Extrait source -

◆ ◆ ◆ ◆ ◆ ◆ ◆

Article publié dans Histoire Magazine N°12

Le 26 août 1789, la liberté de la presse voit le jour grâce à l’article XI de la Déclaration des droits de l’homme: «La libre communication de la pensée et des opinions est un des droits les plus précieux de l’homme : tout citoyen peut donc parler, écrire, imprimer librement, sauf à répondre de l’abus de cette liberté dans les cas déterminés par la loi». Mais rien n’est simple, surtout en vertu de «l’abus de cette liberté» au nom duquel Jean-Paul Marat sera décrété d’arrestation par le maire Jean- Sylvain Bailly pour «excitation à la violence» et insultes envers André- Jean Boucher d’Argis, conseiller au Châtelet. Plus tard, après le 10 août 1792, les gazettes royalistes vont avoir du mal à survivre. En avril- mai 1793, la chute des Girondins et leur exécution en octobre sonnent le glas de leurs journaux au profit de la presse jacobine. En avril 94, Maximilien Robespierre fera brûler tous les écrits de Camille Desmoulins. Il faudra attendre le 9 thermidor an II (27 juillet 1794)pour que la liberté de la presse ressuscite. Certes, pas pour longtemps. Le coup d’État du 18 fructidor an V (4 septembre1797) enverra en prison 32 journalistes soupçonnés «de provocations au rétablissement de la royauté et à la dissolution du gouvernement républicain». Avec le coup d’État du 18 brumaire an VIII (9 novembre 1799),on aurait tort de croire que la liberté de la presse peut se refaire une santé. Deux mois plus tard, sur 73 journaux politiques imprimés dans le département de la Seine, seuls 13 survivent, les autres étant purement et simplement liquidés. Les journalistes sont alors sommés d’aller prêter serment sur la Constitution au ministère de la Police. Toute critique du Gouvernement et des nations alliées leur est interdite. Le Consulat rétablit ainsi officieusement la censure, confiée aux bons soins des ministères de l’Intérieur et de la Police. Mais si la presse est mise en coupe réglée par le nouveau régime, le livre, lui, bénéficie d’une relative indulgence, du moins au début de la période en question.

◆ ◆ ◆ ◆ ◆ ◆ ◆

Données de l'exercice -

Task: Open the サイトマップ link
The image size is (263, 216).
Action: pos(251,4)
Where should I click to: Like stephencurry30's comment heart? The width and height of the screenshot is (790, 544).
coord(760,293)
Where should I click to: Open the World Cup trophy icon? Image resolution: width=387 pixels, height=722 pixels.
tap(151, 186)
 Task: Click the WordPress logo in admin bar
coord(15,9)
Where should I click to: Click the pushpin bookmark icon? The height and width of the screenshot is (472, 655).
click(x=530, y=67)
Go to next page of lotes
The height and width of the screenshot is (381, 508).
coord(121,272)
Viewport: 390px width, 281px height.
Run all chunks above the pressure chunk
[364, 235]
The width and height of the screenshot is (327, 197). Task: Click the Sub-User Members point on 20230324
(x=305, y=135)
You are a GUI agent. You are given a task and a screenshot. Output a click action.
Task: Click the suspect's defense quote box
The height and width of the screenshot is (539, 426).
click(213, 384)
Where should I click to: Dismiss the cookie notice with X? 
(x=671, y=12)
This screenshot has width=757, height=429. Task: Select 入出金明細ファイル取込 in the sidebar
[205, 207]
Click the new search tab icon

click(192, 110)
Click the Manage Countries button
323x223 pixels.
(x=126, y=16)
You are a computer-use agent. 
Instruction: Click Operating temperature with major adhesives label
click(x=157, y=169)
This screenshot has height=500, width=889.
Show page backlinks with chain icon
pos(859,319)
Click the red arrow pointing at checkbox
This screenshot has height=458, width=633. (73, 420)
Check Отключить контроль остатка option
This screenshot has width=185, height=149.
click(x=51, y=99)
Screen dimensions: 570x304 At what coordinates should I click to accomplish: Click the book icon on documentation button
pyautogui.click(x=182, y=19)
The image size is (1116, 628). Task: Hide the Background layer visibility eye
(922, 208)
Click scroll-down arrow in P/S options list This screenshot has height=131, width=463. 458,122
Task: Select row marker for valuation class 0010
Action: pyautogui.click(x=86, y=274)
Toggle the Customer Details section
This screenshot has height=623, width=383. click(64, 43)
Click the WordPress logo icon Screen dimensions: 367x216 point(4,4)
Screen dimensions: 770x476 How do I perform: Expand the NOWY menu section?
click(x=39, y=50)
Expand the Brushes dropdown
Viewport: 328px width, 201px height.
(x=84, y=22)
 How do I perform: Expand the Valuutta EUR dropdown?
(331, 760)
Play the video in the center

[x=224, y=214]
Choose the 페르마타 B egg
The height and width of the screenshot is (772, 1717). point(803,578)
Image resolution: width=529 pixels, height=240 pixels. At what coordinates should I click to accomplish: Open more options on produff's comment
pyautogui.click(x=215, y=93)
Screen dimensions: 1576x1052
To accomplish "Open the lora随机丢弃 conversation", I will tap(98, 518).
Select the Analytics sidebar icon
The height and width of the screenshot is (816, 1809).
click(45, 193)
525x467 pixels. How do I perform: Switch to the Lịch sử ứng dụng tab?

◆ ◆ ◆ ◆ ◆ ◆ ◆

Tâches de l'exercice -
(A) Indiquez si chaque affirmation concorde avec l'extrait sur la liberté de la presse, en répondant par oui ou non et en citant les mots décisifs du texte : (i) l'article XI de la Déclaration des droits de l'homme date du 26 août 1789 ; (ii) le coup d'État du 18 fructidor an V mène 32 journalistes en prison ; (iii) sur les 73 journaux politiques imprimés dans le département de la Seine, 20 survivent.
(B) Dans les lignes de données, recopiez tout ce qui va de la ligne contenant « How do I perform: Expand the Valuutta » jusqu'à la dernière ligne, en remplaçant « How do I perform » par « How should I perform » sans rien modifier d'autre.

Réponses par tâche -
(A)
(i) Oui : « Le 26 août 1789, la liberté de la presse voit le jour grâce à l’article XI de la Déclaration des droits de l’homme »
(ii) Oui : « Le coup d’État du 18 fructidor an V (4 septembre1797) enverra en prison 32 journalistes »
(iii) Non : « sur 73 journaux politiques imprimés dans le département de la Seine, seuls 13 survivent »

(B)
 How should I perform: Expand the Valuutta EUR dropdown?
(331, 760)
Play the video in the center

[x=224, y=214]
Choose the 페르마타 B egg
The height and width of the screenshot is (772, 1717). point(803,578)
Image resolution: width=529 pixels, height=240 pixels. At what coordinates should I click to accomplish: Open more options on produff's comment
pyautogui.click(x=215, y=93)
Screen dimensions: 1576x1052
To accomplish "Open the lora随机丢弃 conversation", I will tap(98, 518).
Select the Analytics sidebar icon
The height and width of the screenshot is (816, 1809).
click(45, 193)
525x467 pixels. How should I perform: Switch to the Lịch sử ứng dụng tab?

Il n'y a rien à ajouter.